## begin DATASET RECORDS
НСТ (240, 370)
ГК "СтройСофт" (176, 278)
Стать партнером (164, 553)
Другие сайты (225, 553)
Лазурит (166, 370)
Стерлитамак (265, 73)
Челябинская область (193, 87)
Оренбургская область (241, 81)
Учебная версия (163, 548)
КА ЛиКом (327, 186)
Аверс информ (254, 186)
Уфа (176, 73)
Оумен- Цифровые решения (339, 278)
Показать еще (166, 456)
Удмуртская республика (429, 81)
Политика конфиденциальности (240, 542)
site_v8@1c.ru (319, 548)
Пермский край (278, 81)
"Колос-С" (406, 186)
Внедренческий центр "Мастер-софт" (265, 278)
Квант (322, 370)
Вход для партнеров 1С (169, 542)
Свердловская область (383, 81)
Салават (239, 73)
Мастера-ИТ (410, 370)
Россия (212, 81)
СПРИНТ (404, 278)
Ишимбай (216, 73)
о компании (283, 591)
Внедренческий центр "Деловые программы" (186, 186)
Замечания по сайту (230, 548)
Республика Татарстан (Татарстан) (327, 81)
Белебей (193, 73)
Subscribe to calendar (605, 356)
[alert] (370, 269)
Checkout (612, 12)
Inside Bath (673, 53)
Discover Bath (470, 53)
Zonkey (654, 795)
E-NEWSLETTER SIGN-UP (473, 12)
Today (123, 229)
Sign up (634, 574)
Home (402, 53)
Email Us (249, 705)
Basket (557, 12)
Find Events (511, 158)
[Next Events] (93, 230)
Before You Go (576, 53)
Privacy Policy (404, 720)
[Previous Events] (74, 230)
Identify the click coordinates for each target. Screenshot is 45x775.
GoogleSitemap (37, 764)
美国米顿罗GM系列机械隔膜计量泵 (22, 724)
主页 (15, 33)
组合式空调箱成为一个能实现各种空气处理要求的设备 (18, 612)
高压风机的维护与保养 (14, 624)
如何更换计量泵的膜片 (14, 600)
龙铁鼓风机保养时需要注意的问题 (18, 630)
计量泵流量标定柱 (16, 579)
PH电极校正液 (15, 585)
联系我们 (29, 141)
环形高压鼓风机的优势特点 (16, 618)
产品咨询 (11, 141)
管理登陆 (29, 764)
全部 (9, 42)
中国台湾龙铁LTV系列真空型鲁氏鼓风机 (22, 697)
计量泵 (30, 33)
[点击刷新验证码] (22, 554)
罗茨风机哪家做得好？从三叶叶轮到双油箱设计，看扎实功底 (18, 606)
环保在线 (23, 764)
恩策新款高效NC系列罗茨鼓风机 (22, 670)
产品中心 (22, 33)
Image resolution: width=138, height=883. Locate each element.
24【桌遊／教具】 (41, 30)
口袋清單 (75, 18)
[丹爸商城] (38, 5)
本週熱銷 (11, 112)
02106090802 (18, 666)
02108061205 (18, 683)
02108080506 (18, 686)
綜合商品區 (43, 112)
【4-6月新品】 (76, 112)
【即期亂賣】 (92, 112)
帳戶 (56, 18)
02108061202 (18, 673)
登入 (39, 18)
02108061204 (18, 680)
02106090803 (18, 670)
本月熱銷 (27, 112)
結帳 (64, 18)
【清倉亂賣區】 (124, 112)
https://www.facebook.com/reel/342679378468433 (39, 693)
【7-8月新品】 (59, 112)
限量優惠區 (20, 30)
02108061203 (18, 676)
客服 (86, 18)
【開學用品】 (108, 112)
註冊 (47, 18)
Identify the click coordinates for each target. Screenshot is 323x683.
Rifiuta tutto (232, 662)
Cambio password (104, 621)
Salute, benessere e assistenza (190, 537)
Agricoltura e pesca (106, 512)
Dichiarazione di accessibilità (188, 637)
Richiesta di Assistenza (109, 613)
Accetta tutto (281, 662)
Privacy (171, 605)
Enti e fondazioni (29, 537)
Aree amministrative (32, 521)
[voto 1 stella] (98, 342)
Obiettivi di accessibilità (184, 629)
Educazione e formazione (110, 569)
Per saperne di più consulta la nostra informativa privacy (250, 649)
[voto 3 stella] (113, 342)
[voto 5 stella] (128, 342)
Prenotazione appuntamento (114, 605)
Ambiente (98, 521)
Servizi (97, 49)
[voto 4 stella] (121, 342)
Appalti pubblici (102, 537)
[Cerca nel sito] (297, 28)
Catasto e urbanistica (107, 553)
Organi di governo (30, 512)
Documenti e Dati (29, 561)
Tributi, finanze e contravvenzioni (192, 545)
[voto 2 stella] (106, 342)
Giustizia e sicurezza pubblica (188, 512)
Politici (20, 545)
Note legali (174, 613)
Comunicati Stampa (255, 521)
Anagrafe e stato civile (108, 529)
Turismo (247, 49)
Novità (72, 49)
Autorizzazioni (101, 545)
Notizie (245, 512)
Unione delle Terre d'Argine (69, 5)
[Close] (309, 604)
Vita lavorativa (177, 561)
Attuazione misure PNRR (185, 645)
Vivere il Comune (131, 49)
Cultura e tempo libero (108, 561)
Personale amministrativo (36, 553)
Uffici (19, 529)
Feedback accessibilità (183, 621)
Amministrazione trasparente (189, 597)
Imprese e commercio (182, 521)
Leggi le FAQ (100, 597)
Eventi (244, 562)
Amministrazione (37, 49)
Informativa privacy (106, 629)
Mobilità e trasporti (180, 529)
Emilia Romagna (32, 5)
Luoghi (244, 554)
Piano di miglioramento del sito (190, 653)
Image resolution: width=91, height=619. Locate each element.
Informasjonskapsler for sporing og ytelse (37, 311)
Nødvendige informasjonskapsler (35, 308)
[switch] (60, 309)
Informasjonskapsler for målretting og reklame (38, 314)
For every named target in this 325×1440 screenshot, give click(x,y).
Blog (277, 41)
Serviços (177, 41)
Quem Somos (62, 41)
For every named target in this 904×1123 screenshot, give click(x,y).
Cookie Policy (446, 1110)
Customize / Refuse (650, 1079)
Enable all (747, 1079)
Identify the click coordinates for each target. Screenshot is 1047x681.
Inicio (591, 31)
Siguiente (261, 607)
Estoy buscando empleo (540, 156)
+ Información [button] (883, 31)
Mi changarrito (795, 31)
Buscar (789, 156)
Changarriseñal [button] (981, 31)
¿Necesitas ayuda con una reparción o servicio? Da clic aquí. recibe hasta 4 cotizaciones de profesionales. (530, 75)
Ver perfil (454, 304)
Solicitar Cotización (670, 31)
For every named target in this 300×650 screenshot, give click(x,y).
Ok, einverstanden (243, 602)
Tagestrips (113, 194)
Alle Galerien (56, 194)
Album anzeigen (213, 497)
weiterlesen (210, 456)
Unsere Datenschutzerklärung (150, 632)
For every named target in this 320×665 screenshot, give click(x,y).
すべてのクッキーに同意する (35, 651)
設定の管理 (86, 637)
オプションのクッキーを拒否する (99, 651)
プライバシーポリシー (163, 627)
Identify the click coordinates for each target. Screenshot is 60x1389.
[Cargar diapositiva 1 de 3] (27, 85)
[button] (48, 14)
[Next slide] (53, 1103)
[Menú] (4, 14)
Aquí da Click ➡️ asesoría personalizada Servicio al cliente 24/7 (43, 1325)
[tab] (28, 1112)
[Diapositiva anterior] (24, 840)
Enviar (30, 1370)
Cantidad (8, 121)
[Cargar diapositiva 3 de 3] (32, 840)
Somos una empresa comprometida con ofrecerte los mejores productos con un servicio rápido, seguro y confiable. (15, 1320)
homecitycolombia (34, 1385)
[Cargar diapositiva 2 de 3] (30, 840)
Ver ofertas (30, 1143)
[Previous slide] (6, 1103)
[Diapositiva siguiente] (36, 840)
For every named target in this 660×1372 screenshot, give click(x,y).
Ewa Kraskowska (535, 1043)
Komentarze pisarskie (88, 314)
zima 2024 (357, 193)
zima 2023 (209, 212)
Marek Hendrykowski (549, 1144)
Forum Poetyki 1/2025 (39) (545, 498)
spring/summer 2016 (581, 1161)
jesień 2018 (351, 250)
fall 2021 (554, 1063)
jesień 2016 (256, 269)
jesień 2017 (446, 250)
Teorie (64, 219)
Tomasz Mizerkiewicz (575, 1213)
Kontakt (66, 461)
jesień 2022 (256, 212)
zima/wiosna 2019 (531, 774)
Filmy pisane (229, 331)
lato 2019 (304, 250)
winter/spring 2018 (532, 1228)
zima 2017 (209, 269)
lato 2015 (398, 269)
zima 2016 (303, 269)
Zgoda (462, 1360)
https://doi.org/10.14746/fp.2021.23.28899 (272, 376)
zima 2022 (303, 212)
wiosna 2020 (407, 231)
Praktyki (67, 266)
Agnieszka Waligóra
## end DATASET RECORDS
• [TO DO]: Return, verbatim, the stretch of the material above from the line containing "Оумен- Цифровые решения (339, 278)" through the line containing "Свердловская область (383, 81)", including both of those lines.

• [EXERCISE RESULT]:
Оумен- Цифровые решения (339, 278)
Показать еще (166, 456)
Удмуртская республика (429, 81)
Политика конфиденциальности (240, 542)
site_v8@1c.ru (319, 548)
Пермский край (278, 81)
"Колос-С" (406, 186)
Внедренческий центр "Мастер-софт" (265, 278)
Квант (322, 370)
Вход для партнеров 1С (169, 542)
Свердловская область (383, 81)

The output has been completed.